我们发现蛋白质精氨酸甲基转移酶1（PRMT1）酶活性的抑制可显著降低TGF-β诱导的成纤维细胞中肌动蛋白α的表达，提示PRMT1可能参与成纤维细胞-肌成纤维细胞转化(FMT)介导的哮喘气道重塑过程。为证明PRMT1通过其转录后调控功能参与FMT，拟首先比较哮喘病人和正常人原代肺成纤维细胞的差异，观察PRMT1参与成纤维细胞的FMT过程；继而特异性甲基化免疫印迹联合质谱分析筛选PRMT1的靶蛋白，鉴定靶蛋白结构中甲基化的精氨酸残基位点，明确FMT过程中PRMT1甲基化的底物蛋白质；干预PRMT1的表达或酶活性，检测靶蛋白表达和甲基化改变，结合原代成纤维细胞的功能变化，分析PRMT1是否通过甲基化靶蛋白参与了FMT过程；最后，在体干预PRMT1或其关键靶蛋白，证实PRMT1和其靶蛋白参与了FMT介导的气道重塑过程。研究将确定PRMT1参与气道重塑的分子机制，为哮喘的防制提供理论和实验依据。

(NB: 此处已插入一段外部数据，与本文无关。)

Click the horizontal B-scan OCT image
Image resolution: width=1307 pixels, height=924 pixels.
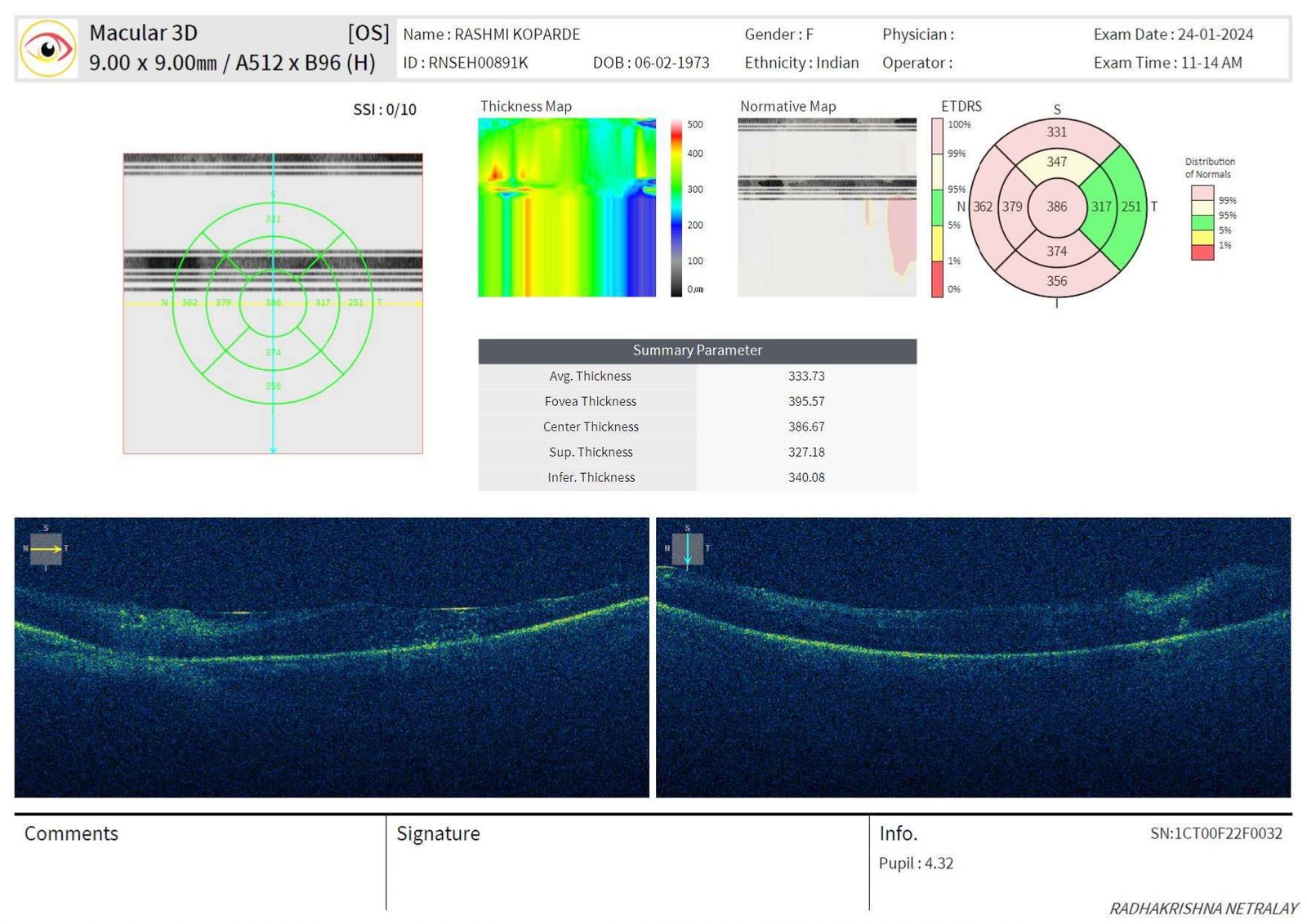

蛋白质精氨酸甲基转移酶1（PRMT1）酶活性的抑制可显著降低TGF-β诱导的成纤维细胞中α-SMA的表达，提示着PRMT1可能参与成纤维细胞-肌成纤维细胞转化(FMT)介导的哮喘气道重塑过程。因此，项目组针对 “PRMT1通过其转录后调控功能参与FMT”这一科学问题，利用对照和哮喘人群原代肺平滑肌细胞和成纤维细胞，初步证实了PRMT1参与了哮喘发生发展过程的调控机制及PRMT1在成纤维细胞FMT过程中的作用。.取得的主要代表性成果如下：.1. 阐明了气道平滑肌细胞中PRMT1稳定过表达的内在机制。PRMT1显著高表达于哮喘上皮细胞和上皮下组织，原代哮喘人肺平滑肌细胞较对照组显著高表达PRMT1；哮喘气道平滑肌细胞中mi-R19a的缺乏，导致MAPK1表达显著升高，哮喘平滑肌细胞中ERK-STAT1通路持续性活化，是导致哮喘平滑肌细胞PRMT1持续升高的原因，PRMT1酶活性的抑制可显著改善PDGF-BB导致的气道平滑肌细胞增殖及细胞外基质的分泌。.2. 证明了同一miRNA在成纤维细胞和上皮细胞中的差异性作用。无论在哮喘的急性炎症阶段或慢性重塑阶段，miR-23a表达显著升高，而miR-23a的靶基因CXCL12和BCL2均显著降低。在上皮细胞中，IL-4通过诱导miR-23a高表达而下调BCL2，而在成纤维细胞中，TSLP通过miR-23a而下调CXCL12的表达。.3. 首次揭示了热成形术对肺成纤维细胞线粒体功能的影响机制。支气管热成形术（bronchial thermoplasty，BT）是一种内镜下、微创性重症哮喘治疗方式。我们通过与瑞士Basel大学合作，获取了BT治疗前后病人原代细胞样本，发现BT治疗后，上皮细胞的增殖出现克隆化特征，BT治疗后培养的上皮细胞可显著降低气道下成纤维细胞的增殖和线粒体水平，C/EBPβ-ERK信号通路被抑制，治疗前后肺泡灌洗液蛋白组及上皮细胞转录组测序对比显示治疗后HSP60的蛋白及RNA水平均下降，HSP60重组蛋白可显著诱导肺成纤维细胞中PRMT1表达、ERK通路激活和细胞中线粒体功能。.至此，我们通过细胞、人群和动物在体水平三方面的系统研究，明晰了PRMT1在哮喘中的作用机理，丰富了PRMT1的功能学研究，为哮喘的预防和治疗提供了新的思路药物靶点，具有重要的理论和实践意义。.